### Task prompt
From the records below, please repeat exactly the line that has "Buy Plan (936, 30)", the line that has "Kennedy (224, 2154)", and every line between them, and nothing else.

### Input material

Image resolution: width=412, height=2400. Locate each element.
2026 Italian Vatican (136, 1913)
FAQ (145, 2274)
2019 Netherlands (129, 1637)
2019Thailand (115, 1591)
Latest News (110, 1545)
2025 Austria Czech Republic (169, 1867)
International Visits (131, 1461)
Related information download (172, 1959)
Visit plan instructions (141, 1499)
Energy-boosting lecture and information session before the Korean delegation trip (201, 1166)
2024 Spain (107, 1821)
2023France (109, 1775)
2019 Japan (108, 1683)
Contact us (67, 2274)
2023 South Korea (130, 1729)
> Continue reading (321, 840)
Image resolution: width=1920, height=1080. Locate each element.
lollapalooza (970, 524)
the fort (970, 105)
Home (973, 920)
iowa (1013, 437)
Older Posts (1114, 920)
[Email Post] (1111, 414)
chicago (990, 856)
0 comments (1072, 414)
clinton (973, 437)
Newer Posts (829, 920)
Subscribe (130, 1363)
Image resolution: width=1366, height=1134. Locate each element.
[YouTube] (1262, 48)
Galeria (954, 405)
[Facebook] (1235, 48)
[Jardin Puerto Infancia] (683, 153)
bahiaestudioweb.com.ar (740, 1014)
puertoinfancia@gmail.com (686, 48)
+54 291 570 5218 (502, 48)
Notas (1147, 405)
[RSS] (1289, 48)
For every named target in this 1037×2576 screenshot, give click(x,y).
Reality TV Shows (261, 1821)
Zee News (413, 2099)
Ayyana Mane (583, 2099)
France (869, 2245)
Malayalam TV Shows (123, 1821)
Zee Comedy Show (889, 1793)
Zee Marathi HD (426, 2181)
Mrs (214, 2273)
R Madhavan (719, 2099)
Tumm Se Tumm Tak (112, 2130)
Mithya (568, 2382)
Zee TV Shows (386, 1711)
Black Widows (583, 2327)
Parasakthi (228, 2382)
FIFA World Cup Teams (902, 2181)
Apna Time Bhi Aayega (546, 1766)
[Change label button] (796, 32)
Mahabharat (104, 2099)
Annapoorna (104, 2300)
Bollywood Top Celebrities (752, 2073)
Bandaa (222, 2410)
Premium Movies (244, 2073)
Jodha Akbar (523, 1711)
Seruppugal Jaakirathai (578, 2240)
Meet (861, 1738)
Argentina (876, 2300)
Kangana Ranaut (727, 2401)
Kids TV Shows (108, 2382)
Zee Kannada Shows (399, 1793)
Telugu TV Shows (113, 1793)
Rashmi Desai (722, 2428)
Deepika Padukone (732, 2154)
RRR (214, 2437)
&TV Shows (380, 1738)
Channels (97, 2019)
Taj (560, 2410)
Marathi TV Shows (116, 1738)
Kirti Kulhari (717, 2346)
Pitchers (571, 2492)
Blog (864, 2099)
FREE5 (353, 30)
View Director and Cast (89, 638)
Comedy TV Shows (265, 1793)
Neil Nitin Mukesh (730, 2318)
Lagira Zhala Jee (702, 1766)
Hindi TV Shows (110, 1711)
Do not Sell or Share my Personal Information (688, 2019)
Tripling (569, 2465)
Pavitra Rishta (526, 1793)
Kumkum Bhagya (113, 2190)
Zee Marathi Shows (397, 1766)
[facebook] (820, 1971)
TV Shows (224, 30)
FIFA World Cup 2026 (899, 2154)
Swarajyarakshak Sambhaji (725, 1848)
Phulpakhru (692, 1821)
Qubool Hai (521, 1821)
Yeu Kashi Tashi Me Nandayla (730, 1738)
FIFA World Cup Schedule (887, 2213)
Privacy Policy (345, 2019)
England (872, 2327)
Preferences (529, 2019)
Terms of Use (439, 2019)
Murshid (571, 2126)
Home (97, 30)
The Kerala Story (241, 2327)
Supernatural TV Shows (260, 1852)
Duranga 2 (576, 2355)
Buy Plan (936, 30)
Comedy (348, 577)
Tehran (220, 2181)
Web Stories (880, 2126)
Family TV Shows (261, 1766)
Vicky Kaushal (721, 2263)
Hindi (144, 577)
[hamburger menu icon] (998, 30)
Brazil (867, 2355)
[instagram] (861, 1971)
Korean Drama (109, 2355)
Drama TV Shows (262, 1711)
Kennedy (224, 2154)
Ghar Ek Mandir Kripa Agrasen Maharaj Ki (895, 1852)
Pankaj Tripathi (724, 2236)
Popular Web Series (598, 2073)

### Output of the task
Buy Plan (936, 30)
Comedy (348, 577)
Tehran (220, 2181)
Web Stories (880, 2126)
Family TV Shows (261, 1766)
Vicky Kaushal (721, 2263)
Hindi (144, 577)
[hamburger menu icon] (998, 30)
Brazil (867, 2355)
[instagram] (861, 1971)
Korean Drama (109, 2355)
Drama TV Shows (262, 1711)
Kennedy (224, 2154)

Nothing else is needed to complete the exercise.